Il patto palazzo Chigi-Forza Italia sui tempi di approvazione parlamentare della nuova riforma elettorale regge alla prima prova del Senato. L’Italicum 2.0, versione riveduta e corretta da Renzi e Berlusconi del testo approvato la prima volta da palazzo Madama dieci mesi fa, è stato incardinato, senza esame in commissione, della montagna di emendementi  all’alba di ieri nell’aula al Senato (con 3 minuti di relazione della relatrice Anna Finocchiaro), subito dopo le oltre 22 ore di maratona notturna sulla legge di stabilità. Un escamotage procedurale deciso dai gruppi di maggioranza e Forza Italia, assecondati dal presidente Pietro Grasso, in una conferenza dei capigruppi svoltasi alle prime luci dell’alba del sabato natalizio pre festivo che ha fatto insorgere le altre opposizioni. E che però consentirà all’Italicum di essere ora con certezza il primo punto all’ordine del giorno dell’assemblea del Senato, alla ripresa dei lavori il 7 Gennaio.

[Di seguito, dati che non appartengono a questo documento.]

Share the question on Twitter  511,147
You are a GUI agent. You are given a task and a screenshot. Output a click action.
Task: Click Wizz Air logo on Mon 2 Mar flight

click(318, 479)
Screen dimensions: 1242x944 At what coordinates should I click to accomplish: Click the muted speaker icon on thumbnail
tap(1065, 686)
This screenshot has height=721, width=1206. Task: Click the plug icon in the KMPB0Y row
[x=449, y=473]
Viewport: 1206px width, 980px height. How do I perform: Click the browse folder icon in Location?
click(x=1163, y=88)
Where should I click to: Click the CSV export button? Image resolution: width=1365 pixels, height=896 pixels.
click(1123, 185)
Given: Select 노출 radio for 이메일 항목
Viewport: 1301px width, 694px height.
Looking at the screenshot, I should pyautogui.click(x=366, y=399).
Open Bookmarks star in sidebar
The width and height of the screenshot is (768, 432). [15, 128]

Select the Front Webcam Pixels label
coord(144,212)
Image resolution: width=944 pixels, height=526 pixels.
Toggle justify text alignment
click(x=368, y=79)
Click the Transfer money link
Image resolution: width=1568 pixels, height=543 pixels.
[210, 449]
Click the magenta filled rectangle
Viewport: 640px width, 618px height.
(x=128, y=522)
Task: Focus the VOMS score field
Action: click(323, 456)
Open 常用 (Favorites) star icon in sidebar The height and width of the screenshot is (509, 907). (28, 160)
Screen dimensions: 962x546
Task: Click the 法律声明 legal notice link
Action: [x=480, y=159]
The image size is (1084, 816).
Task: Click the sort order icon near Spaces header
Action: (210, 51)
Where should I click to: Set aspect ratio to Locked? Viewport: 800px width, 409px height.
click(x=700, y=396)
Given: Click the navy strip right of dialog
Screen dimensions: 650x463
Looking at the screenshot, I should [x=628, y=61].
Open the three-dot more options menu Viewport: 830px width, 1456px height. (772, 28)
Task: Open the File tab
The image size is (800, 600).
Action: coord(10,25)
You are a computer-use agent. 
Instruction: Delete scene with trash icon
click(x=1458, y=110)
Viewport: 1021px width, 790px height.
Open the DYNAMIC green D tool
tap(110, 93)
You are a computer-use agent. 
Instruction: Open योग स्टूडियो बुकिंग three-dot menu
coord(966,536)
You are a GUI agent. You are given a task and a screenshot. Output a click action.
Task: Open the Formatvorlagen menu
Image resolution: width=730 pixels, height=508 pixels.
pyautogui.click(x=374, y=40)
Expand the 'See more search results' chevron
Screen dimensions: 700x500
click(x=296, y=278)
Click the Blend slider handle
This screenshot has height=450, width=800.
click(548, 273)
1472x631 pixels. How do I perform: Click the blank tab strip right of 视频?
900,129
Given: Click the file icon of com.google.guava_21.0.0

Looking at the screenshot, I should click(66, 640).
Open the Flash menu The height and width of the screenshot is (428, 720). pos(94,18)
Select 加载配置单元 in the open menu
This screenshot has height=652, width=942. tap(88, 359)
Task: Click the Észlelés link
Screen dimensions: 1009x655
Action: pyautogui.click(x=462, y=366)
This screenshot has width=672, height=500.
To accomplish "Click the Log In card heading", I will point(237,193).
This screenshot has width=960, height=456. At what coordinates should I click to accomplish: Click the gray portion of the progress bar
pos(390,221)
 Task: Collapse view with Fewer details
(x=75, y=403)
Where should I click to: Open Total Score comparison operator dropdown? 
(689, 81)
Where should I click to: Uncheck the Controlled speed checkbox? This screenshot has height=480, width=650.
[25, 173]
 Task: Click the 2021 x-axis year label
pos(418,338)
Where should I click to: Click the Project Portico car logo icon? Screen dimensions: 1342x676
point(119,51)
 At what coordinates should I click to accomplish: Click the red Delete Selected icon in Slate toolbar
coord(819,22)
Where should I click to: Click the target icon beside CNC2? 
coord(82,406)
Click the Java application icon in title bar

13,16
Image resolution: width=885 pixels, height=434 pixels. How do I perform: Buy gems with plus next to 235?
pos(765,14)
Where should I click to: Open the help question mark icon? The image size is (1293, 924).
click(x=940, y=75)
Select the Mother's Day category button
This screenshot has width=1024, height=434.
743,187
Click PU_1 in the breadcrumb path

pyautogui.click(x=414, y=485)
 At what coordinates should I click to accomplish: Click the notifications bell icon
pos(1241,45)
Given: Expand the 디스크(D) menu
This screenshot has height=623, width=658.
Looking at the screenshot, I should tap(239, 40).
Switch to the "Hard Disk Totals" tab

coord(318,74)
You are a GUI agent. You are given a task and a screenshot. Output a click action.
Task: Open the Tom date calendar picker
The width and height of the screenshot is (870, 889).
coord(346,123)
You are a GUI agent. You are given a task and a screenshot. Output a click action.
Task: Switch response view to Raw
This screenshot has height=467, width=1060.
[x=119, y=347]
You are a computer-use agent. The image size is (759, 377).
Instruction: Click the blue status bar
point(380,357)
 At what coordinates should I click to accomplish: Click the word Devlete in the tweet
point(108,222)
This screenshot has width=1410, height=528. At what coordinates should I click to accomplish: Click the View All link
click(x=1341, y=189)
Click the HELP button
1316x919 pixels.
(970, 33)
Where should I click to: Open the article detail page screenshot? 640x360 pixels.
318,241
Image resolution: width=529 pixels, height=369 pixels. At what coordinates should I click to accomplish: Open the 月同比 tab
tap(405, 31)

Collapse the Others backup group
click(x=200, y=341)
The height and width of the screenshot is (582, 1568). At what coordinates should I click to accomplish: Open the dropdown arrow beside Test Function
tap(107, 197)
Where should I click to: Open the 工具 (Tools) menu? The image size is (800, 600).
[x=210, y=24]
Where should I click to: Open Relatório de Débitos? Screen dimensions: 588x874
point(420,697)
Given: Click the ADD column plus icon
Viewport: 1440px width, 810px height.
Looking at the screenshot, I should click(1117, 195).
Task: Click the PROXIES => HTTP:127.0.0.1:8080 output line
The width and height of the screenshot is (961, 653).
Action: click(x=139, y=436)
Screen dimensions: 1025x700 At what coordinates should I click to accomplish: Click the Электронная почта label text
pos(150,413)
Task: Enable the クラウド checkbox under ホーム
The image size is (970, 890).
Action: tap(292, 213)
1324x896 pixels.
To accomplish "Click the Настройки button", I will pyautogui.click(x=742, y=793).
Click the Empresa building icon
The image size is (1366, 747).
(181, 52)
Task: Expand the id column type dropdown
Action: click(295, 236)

“Ringrazio per il lavoro di questa notte Sergio Zavoli e tutti i senatori. Stabilità e riforme. Tutti insieme #italiariparte”, ha cinguettato soddisfatta su Twitter la ministra per le Riforme Maria Elena Boschi. “Io stesso che ne ero stato l’autore – ha di contro tuonato dal fronte opposizioni il vicepresidente leghista del Senato Roberto Calderoli, firmatario di oltre 16 mila emendamenti all’Italicum- avevo definito la mia legge elettorale un Porcellum. Ma questa legge che la vorrebbe sostituire è peggio: un Pagliacellum. Mandare avanti senza esame parlamentare e confronto una legge elettorale che mantiene in vita un Parlamento di nominati è quanto di peggio si possa fare al Paese e alla democrazia. Spero che non saremo tanto stupidi da andare fino in fondo per far finta di correre con questo madornale e imperdonabile affronto”.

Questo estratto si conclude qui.